Example Prompt Template
You can use a structure like this:
[Subject] + [action] + [style/look] + [what to preserve] + [how references should be used]
Example:
“Create a polished showroom video of the same watch from the reference clip, preserve movement and timing, use @Image1 for lighting direction, and keep Element 1 consistent throughout.”
Common Mistakes to Avoid
Conflicting Inputs
Do not upload a source video that suggests one scene, then add references that push toward a completely different result. Align your prompt, video, and image guidance.
Weak Element Packs
If your element images show different products, angles with poor visibility, or inconsistent lighting, the model will struggle to understand what should remain stable.

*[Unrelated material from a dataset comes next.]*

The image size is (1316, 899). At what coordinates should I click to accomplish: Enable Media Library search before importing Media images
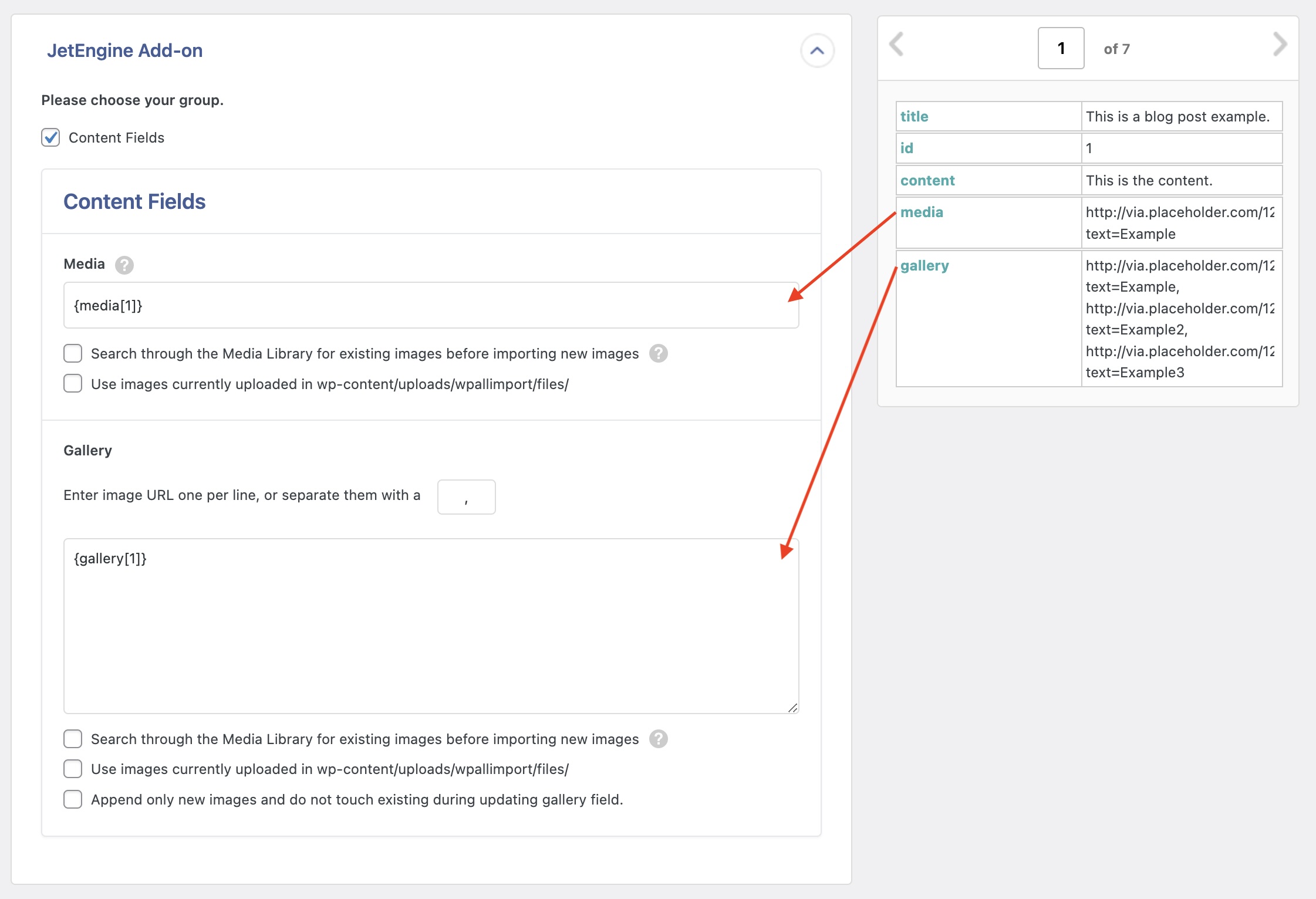72,353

Overcomplicated First Runs
Start simple. One source video plus one strong image reference is often better than trying to control everything on the first pass.
Busy or Low-Quality Source Clips
Fast edits, shaky footage, and heavy motion blur reduce the usefulness of the reference video.
Troubleshooting Weak Results
The Subject Keeps Changing
Try adding stronger element references and make sure all images show the same subject clearly from different angles.
The Look Is Not Following the Images
Mention @Image1 or @Image2 directly in the prompt and make the instruction specific, such as lighting, palette, or composition.
The Motion Feels Wrong
Swap in a cleaner source clip with simpler movement and test a shorter generation first.
The Output Feels Inconsistent
Reduce the number of instructions. A smaller number of aligned references often performs better than many mixed signals.

Final Tips for More Reliable Kling O3 Results
Kling O3 Standard Reference Video to Video works best when you treat it as a guided video workflow, not just a text prompt box. The source video gives the model structure. Reference images guide the overall look. Element images improve consistency for a featured subject.
Start with the strongest single visual idea, keep the prompt clear, and expand only after the base setup is working. That usually leads to cleaner results and more repeatable outputs inside RunDiffusion's Runnit platform.